#### Records provided

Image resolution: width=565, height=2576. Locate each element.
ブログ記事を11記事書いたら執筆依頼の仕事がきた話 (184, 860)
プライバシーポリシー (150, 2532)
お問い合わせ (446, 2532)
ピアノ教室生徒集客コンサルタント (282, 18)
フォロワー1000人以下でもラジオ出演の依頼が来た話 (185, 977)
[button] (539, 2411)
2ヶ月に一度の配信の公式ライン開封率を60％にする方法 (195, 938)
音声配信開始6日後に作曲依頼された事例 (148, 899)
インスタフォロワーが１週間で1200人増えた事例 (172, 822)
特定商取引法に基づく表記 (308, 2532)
---
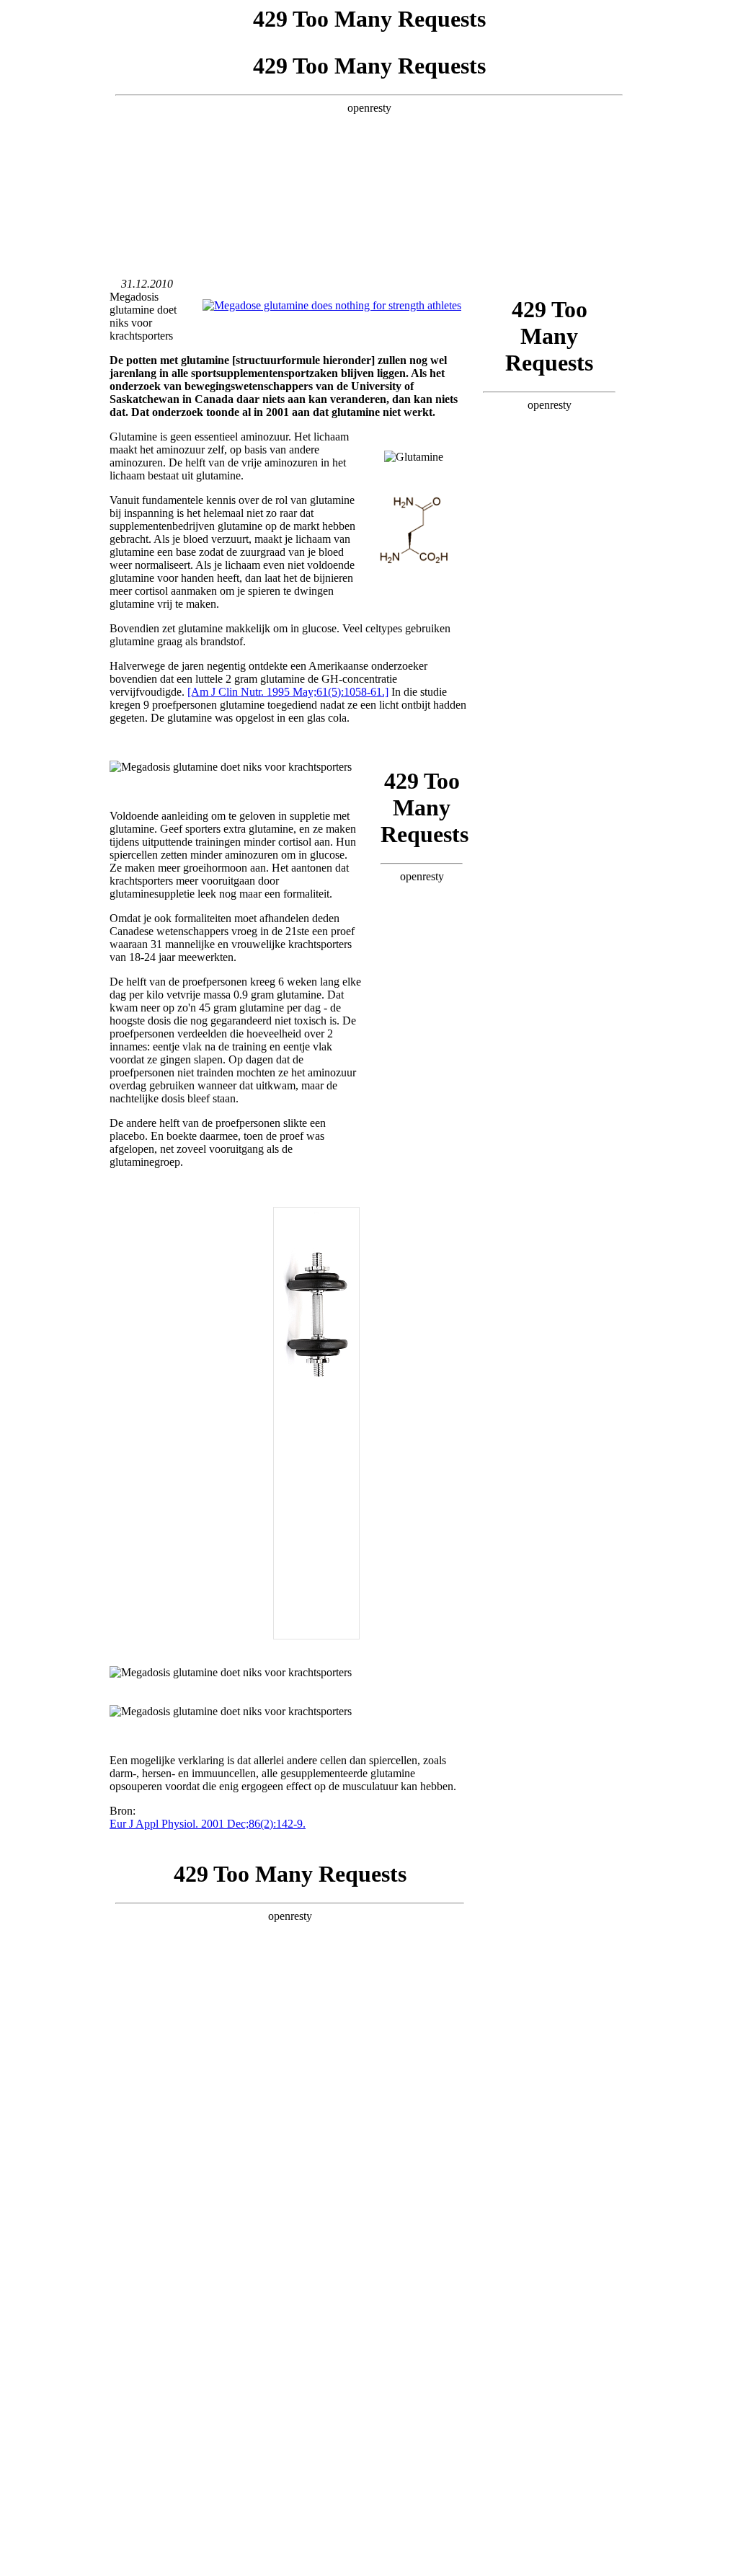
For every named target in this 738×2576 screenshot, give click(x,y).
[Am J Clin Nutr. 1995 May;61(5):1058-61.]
---
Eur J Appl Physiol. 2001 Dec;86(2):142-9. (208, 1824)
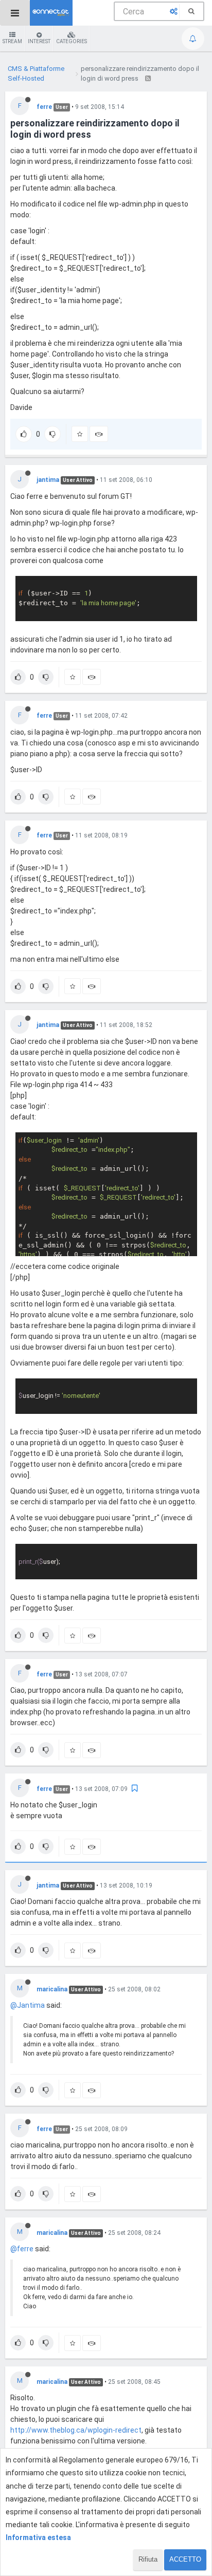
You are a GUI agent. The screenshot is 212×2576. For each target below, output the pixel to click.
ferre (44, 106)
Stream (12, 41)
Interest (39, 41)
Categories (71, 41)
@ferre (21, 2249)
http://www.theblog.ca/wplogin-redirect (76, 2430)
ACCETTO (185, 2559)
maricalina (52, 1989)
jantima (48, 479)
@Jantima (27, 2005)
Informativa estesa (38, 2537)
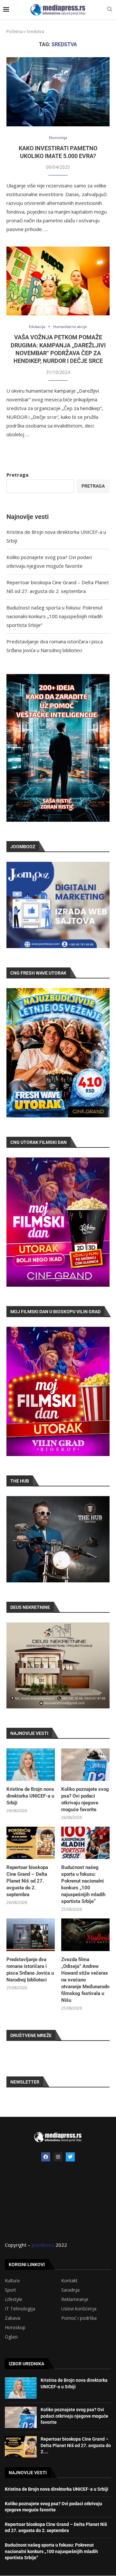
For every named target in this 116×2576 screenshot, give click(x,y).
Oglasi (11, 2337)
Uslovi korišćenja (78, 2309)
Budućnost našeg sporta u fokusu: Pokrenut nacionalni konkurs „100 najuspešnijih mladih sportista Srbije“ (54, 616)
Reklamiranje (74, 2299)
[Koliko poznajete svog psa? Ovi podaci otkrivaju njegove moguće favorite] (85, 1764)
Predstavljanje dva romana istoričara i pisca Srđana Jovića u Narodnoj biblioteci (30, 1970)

#### What you should do
Where a line of the data includes the string "this", list that line.

#### Task response
For every named target in this 738×2576 screenshot, give click(x,y).
For every named target in this 116×2576 screenshot, give click(x,y).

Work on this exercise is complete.